▶ WHAT NEEDS TO BE DONE:
Where does the string "green" appear in the records? Copy each line that holds it.

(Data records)
□ □ □ □
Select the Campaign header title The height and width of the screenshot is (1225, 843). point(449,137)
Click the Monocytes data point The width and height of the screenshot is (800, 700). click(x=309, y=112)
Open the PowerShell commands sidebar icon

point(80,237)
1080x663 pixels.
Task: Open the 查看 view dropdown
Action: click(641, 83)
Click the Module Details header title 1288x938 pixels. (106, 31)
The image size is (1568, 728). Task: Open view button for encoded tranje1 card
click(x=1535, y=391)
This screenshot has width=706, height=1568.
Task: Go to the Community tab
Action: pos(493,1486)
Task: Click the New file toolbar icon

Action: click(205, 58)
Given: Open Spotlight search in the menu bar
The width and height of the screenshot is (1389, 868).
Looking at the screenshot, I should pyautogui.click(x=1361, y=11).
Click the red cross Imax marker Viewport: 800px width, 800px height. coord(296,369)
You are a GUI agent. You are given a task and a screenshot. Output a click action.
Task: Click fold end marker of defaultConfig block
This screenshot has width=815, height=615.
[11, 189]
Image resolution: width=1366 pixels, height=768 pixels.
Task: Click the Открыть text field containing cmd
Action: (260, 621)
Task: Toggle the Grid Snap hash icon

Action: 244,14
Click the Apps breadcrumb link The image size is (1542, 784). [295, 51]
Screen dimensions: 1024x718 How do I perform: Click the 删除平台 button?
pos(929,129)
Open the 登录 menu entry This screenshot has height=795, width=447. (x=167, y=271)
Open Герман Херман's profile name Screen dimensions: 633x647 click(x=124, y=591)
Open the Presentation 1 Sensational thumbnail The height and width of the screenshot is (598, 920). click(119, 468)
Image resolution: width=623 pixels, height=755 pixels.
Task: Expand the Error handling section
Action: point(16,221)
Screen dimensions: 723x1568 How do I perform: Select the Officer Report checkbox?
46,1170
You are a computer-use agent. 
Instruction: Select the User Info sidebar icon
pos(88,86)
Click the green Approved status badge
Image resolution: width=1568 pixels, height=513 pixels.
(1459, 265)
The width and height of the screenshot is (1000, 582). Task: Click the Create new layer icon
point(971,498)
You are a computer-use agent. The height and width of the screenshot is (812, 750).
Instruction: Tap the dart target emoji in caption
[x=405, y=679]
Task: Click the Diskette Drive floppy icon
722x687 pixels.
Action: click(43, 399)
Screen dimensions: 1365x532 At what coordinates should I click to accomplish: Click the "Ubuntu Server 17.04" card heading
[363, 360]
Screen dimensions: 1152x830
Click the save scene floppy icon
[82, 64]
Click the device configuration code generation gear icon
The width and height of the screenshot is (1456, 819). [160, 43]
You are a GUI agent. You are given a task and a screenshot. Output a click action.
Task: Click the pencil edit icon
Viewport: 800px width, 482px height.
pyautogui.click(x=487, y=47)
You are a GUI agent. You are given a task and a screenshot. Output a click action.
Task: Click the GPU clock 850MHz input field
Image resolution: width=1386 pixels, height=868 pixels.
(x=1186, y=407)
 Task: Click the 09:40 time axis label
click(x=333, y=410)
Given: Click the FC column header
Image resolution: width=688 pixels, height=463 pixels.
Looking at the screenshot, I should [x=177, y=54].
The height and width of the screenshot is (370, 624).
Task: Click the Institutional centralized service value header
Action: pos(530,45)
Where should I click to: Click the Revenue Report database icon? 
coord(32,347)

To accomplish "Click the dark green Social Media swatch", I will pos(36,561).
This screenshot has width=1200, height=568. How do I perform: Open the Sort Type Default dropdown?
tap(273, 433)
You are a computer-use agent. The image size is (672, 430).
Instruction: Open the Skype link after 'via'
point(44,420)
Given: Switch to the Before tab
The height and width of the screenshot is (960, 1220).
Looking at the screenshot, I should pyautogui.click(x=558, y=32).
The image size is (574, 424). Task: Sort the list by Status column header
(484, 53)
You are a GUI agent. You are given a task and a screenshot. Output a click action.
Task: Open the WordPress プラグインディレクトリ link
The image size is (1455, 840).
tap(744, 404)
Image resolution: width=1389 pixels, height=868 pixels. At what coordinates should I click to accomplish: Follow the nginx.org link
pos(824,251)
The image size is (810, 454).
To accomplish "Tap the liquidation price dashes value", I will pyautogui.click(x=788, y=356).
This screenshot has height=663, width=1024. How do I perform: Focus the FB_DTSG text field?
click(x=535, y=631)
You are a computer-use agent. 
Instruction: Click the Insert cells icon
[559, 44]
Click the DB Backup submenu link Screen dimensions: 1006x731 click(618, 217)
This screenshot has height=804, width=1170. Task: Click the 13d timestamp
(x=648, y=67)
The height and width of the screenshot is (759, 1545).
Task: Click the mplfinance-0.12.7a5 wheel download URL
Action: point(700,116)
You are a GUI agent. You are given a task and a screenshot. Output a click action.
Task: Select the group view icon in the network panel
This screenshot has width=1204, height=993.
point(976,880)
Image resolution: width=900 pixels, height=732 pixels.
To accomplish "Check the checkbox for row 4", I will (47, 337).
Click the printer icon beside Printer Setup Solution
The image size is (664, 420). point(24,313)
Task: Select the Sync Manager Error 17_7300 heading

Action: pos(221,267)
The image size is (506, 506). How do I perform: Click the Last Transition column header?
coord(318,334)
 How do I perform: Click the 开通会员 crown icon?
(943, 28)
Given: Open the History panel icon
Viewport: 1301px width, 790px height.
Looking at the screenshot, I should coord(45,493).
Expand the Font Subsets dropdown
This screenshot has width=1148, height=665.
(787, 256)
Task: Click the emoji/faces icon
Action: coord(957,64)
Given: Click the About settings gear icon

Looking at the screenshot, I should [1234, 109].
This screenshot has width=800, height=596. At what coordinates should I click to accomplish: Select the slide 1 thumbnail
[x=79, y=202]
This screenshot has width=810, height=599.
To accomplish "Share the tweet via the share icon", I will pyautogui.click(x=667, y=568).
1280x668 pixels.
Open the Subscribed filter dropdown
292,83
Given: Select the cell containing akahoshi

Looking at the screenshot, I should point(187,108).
□ □ □ □
▶ OUTPUT OF THE TASK:
Click the green Approved status badge
To accomplish "Click the dark green Social Media swatch", I will pos(36,561).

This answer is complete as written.